-- Exercise details --
Could each entry be returned exactly as it appears?

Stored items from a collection

^^^^^^^^

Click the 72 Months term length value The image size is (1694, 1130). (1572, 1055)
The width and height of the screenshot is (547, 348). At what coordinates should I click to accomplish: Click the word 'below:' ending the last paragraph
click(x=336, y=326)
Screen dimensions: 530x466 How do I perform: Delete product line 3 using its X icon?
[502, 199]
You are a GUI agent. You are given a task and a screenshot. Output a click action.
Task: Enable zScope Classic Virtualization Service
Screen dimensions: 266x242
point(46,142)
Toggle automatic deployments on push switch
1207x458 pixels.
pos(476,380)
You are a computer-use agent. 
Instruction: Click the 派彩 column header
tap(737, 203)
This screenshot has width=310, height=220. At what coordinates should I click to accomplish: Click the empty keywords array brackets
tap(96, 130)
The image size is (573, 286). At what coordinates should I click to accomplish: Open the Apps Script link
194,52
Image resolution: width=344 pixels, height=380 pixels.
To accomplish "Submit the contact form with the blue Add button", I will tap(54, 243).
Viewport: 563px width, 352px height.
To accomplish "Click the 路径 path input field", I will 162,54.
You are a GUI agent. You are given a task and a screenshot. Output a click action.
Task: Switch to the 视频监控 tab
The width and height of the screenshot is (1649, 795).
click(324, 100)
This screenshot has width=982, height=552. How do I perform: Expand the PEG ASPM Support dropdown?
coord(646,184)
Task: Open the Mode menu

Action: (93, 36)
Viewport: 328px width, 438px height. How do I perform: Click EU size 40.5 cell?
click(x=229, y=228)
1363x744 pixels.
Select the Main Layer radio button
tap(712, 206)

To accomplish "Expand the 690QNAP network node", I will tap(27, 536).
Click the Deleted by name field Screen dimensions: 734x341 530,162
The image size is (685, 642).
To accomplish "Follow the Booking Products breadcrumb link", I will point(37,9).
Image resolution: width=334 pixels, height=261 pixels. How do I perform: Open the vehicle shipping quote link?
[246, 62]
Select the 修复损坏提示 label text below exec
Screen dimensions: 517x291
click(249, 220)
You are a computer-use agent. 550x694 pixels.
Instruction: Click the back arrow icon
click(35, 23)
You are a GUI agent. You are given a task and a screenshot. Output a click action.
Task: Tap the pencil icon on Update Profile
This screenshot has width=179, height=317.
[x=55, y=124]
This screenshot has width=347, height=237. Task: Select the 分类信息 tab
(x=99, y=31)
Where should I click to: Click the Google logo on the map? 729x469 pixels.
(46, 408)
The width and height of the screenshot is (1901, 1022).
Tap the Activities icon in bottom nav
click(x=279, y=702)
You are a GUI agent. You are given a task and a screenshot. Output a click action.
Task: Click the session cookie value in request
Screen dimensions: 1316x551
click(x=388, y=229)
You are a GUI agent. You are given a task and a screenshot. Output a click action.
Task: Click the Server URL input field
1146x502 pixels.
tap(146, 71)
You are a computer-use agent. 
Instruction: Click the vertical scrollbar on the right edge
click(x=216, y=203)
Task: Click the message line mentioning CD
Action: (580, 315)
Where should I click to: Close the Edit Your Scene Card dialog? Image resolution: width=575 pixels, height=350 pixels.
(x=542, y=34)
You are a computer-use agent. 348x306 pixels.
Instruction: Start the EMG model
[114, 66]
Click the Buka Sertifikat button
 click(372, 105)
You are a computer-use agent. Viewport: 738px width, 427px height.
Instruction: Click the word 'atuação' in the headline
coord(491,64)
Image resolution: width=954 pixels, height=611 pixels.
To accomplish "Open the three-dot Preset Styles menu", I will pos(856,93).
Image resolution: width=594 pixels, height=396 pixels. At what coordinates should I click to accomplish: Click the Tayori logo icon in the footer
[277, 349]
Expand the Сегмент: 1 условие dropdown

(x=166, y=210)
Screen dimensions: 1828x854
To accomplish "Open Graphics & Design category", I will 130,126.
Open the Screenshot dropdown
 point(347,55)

^^^^^^^^

-- Worked solution --
Click the 72 Months term length value The image size is (1694, 1130). (1572, 1055)
The width and height of the screenshot is (547, 348). At what coordinates should I click to accomplish: Click the word 'below:' ending the last paragraph
click(x=336, y=326)
Screen dimensions: 530x466 How do I perform: Delete product line 3 using its X icon?
[502, 199]
You are a GUI agent. You are given a task and a screenshot. Output a click action.
Task: Enable zScope Classic Virtualization Service
Screen dimensions: 266x242
point(46,142)
Toggle automatic deployments on push switch
1207x458 pixels.
pos(476,380)
You are a computer-use agent. 
Instruction: Click the 派彩 column header
tap(737, 203)
This screenshot has width=310, height=220. At what coordinates should I click to accomplish: Click the empty keywords array brackets
tap(96, 130)
The image size is (573, 286). At what coordinates should I click to accomplish: Open the Apps Script link
194,52
Image resolution: width=344 pixels, height=380 pixels.
To accomplish "Submit the contact form with the blue Add button", I will tap(54, 243).
Viewport: 563px width, 352px height.
To accomplish "Click the 路径 path input field", I will 162,54.
You are a GUI agent. You are given a task and a screenshot. Output a click action.
Task: Switch to the 视频监控 tab
The width and height of the screenshot is (1649, 795).
click(324, 100)
This screenshot has width=982, height=552. How do I perform: Expand the PEG ASPM Support dropdown?
coord(646,184)
Task: Open the Mode menu

Action: (93, 36)
Viewport: 328px width, 438px height. How do I perform: Click EU size 40.5 cell?
click(x=229, y=228)
1363x744 pixels.
Select the Main Layer radio button
tap(712, 206)

To accomplish "Expand the 690QNAP network node", I will tap(27, 536).
Click the Deleted by name field Screen dimensions: 734x341 530,162
The image size is (685, 642).
To accomplish "Follow the Booking Products breadcrumb link", I will point(37,9).
Image resolution: width=334 pixels, height=261 pixels. How do I perform: Open the vehicle shipping quote link?
[246, 62]
Select the 修复损坏提示 label text below exec
Screen dimensions: 517x291
click(249, 220)
You are a computer-use agent. 550x694 pixels.
Instruction: Click the back arrow icon
click(35, 23)
You are a GUI agent. You are given a task and a screenshot. Output a click action.
Task: Tap the pencil icon on Update Profile
This screenshot has width=179, height=317.
[x=55, y=124]
This screenshot has width=347, height=237. Task: Select the 分类信息 tab
(x=99, y=31)
Where should I click to: Click the Google logo on the map? 729x469 pixels.
(46, 408)
The width and height of the screenshot is (1901, 1022).
Tap the Activities icon in bottom nav
click(x=279, y=702)
You are a GUI agent. You are given a task and a screenshot. Output a click action.
Task: Click the session cookie value in request
Screen dimensions: 1316x551
click(x=388, y=229)
You are a GUI agent. You are given a task and a screenshot. Output a click action.
Task: Click the Server URL input field
1146x502 pixels.
tap(146, 71)
You are a computer-use agent. 
Instruction: Click the vertical scrollbar on the right edge
click(x=216, y=203)
Task: Click the message line mentioning CD
Action: (580, 315)
Where should I click to: Close the Edit Your Scene Card dialog? Image resolution: width=575 pixels, height=350 pixels.
(x=542, y=34)
You are a computer-use agent. 348x306 pixels.
Instruction: Start the EMG model
[114, 66]
Click the Buka Sertifikat button
 click(372, 105)
You are a computer-use agent. Viewport: 738px width, 427px height.
Instruction: Click the word 'atuação' in the headline
coord(491,64)
Image resolution: width=954 pixels, height=611 pixels.
To accomplish "Open the three-dot Preset Styles menu", I will pos(856,93).
Image resolution: width=594 pixels, height=396 pixels. At what coordinates should I click to accomplish: Click the Tayori logo icon in the footer
[277, 349]
Expand the Сегмент: 1 условие dropdown

(x=166, y=210)
Screen dimensions: 1828x854
To accomplish "Open Graphics & Design category", I will 130,126.
Open the Screenshot dropdown
 point(347,55)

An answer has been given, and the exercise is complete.